🤖 AI Summary
This work proposes an end-to-end framework to assist users in evaluating the credibility of online news. The system first leverages a large language model (LLM) to generate diverse, critical questions about a given news claim. It then retrieves relevant evidence from large-scale corpora such as MS MARCO V2.1 through semantic filtering, clustering, and a novel Chain-of-Thought query expansion strategy. Subsequently, retrieved passages are re-ranked using monoT5 and further assessed for relevance via LLM-driven judgment, culminating in a citation-backed credibility report.
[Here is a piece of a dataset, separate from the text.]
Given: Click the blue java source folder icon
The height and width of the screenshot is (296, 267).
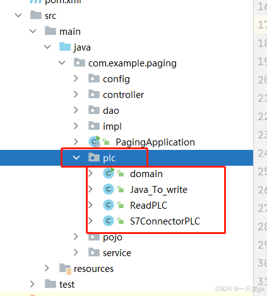Looking at the screenshot, I should 65,47.
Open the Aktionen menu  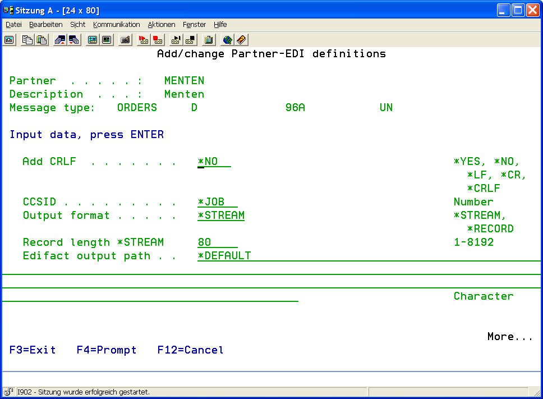coord(162,25)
Experimental results demonstrate that the proposed Chain-of-Thought query expansion and re-ranking mechanisms significantly enhance both evidence relevance and domain-specific credibility, validating the efficacy of the approach, while also indicating room for improvement in the quality of generated questions.
📝 Abstract
The DRAGUN Track at TREC 2025 targets the growing need for effective support tools that help users evaluate the trustworthiness of online news. We describe the UR_Trecking system submitted for both Task 1 (critical question generation) and Task 2 (retrieval-augmented trustworthiness reporting). Our approach combines LLM-based question generation with semantic filtering, diversity enforcement using clustering, and several query expansion strategies (including reasoning-based Chain-of-Thought expansion) to retrieve relevant evidence from the MS MARCO V2.1 segmented corpus. Retrieved documents are re-ranked using a monoT5 model and filtered using an LLM relevance judge together with a domain-level trustworthiness dataset. For Task 2, selected evidence is synthesized by an LLM into concise trustworthiness reports with citations. Results from the official evaluation indicate that Chain-of-Thought query expansion and re-ranking substantially improve both relevance and domain trust compared to baseline retrieval, while question-generation performance shows moderate quality with room for improvement. We conclude by outlining key challenges encountered and suggesting directions for enhancing robustness and trustworthiness assessment in future iterations of the system.